*** Given entries ***
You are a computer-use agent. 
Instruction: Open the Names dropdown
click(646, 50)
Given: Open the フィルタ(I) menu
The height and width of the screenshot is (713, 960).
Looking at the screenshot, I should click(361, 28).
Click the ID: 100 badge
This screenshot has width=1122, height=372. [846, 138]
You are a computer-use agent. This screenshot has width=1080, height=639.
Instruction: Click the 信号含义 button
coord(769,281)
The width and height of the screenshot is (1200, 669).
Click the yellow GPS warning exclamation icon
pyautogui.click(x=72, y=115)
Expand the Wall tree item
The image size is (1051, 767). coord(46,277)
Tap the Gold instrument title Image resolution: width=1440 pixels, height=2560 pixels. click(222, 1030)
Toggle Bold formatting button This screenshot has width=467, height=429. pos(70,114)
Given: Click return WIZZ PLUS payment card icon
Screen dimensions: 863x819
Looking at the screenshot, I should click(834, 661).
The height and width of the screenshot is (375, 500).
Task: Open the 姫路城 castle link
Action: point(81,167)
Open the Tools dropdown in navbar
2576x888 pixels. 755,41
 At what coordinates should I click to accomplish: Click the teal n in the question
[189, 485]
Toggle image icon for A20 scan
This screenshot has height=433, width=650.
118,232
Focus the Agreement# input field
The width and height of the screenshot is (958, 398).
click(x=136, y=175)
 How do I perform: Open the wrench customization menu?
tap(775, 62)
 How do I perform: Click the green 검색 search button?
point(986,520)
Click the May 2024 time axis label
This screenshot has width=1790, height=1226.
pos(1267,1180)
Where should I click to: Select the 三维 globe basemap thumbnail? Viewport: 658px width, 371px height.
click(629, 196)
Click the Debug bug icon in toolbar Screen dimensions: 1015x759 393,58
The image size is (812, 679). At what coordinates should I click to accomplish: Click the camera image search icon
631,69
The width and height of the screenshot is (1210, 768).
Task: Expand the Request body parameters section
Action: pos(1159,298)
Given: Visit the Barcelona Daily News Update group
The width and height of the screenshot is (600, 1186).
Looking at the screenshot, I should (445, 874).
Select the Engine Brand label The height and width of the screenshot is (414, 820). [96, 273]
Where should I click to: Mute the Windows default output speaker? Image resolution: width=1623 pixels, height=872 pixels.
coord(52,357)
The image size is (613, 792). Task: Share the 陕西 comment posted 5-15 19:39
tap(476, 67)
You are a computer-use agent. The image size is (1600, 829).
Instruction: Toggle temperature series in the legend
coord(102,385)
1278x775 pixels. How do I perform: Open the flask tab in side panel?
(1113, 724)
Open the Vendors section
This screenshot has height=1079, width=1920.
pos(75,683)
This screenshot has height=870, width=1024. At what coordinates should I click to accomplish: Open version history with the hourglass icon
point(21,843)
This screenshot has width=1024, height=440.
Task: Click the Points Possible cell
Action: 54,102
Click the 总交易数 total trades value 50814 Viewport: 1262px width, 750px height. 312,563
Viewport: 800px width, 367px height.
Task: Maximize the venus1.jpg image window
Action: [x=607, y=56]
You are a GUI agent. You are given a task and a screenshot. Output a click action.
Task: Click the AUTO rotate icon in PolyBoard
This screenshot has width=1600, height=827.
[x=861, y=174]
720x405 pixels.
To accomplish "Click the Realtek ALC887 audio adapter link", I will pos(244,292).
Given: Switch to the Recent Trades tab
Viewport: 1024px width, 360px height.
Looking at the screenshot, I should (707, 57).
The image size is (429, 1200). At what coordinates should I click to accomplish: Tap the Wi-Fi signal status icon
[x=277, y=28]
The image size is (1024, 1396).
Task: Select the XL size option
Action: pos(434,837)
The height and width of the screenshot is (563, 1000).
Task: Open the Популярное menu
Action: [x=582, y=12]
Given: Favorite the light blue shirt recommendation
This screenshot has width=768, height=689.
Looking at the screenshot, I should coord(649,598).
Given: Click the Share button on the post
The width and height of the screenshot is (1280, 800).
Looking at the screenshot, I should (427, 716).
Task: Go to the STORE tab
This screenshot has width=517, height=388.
***
Description of the task
Find the lines in the records that contain the word "agent", then copy every one of them.

Solution
You are a computer-use agent. 
You are a computer-use agent. This screenshot has width=1080, height=639.
You are a computer-use agent. The image size is (1600, 829).
You are a GUI agent. You are given a task and a screenshot. Output a click action.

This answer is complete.